Recent reports received by OMCT and Genocide Watch allege that killings and other acts of ethnic cleansing are continuing. On 8 April 2004, The United Nations Commission on Human Rights heard testimony estimating that between 13 December 2003 and 31 March 2004, the total number of persons killed had reached 1,137. (See http://www.genocidewatch.org/ethiopiastatementobang.htm.) These reports need to be investigated carefully, considering the massacres and other violations documented in December, accounts of ongoing violence from families of victims and other local sources, as well as information collected from the thousands of refugees who continue to flee to Pochalla in Sudan. Although the total numbers of victims are estimates, OMCT and Genocide Watch believe that the Government cannot dismiss the consistent accounts of scores of eyewitnesses as fabrications.
Mr. Zenawi has stated that, “Without the intervention of the army, the killings would have continued indefinitely.” This statement is in stark contrast to reports from victims and eyewitnesses to Genocide Watch and SRI and to documentation by a member of the OMCT network that uniformed Ethiopian troops incited highlanders to commit violence and led attacks on Anuak civilians in Gambella and the surrounding areas. The killings were allegedly ordered by Tsegaye Beyene, commander of the Ethiopian Army in Gambella, with the authorization of Dr. Gebrehab Barnabas, an official of the Ethiopian government. According to reports, the Ethiopian army continues to commit atrocities against Anuak civilians daily. The situation is reported to be so severe that OMCT, Genocide Watch and SRI have called for the withdrawal of Ethiopian government troops from the region.

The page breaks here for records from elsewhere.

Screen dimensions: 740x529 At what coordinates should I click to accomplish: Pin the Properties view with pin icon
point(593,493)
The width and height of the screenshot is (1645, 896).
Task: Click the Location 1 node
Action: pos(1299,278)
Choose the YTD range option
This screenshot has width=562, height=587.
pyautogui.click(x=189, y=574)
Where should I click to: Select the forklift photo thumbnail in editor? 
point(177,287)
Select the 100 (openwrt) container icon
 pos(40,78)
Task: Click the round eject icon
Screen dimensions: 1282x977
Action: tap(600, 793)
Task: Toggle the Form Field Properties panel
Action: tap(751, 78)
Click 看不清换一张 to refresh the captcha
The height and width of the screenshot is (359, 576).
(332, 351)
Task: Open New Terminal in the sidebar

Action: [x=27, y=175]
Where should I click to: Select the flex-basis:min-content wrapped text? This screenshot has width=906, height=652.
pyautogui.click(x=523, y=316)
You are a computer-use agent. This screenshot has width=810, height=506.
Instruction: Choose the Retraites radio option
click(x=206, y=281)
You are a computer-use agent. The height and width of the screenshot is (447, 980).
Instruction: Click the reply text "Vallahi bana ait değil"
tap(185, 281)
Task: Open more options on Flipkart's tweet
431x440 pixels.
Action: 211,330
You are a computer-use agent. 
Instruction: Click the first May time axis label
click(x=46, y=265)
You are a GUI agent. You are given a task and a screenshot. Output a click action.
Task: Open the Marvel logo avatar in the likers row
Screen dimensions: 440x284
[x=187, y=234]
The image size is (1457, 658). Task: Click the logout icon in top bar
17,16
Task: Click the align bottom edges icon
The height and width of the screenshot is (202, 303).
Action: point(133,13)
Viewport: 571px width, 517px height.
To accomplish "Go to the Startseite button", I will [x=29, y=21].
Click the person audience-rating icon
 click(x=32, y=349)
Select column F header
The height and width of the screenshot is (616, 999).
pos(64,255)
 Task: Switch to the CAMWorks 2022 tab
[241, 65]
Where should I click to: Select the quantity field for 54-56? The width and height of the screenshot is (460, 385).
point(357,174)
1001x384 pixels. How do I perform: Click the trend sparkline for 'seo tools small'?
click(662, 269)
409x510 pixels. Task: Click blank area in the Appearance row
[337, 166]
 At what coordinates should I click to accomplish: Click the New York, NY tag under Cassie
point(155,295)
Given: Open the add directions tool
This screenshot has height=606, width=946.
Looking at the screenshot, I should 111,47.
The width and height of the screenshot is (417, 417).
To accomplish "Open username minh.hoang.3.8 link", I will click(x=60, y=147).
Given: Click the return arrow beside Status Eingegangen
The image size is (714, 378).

The Ethiopian Parliament has mandated the establishment of an independent commission to investigate the reports of violence. While OMCT and Genocide Watch view this is as a positive development, and a recognition by the Parliament of the seriousness of the situation, we have raised profound concerns about the independence, composition and mandate of the commission that has been set up. One of the alleged planners of the attacks has even been named Chairman of the commission. The commission appointed seems to have been designed to “whitewash” the crimes committed. These concerns have not been addressed by Mr. Zenawi.
Genocide Watch and OMCT repeat the urgent requests that we have made to the Ethiopian government, urging an immediate halt to all military operations against Anuaks, and independent and impartial investigations to bring the perpetrators of massacres, mass rapes, torture, and other grave human rights violations to justice. We also strongly urge the government to invite independent UN human rights experts to visit the Gambella region, in order for them to carry out unrestricted investigations into these atrocities. Immediate access to the region by international monitoring groups and humanitarian assistance must also be guaranteed.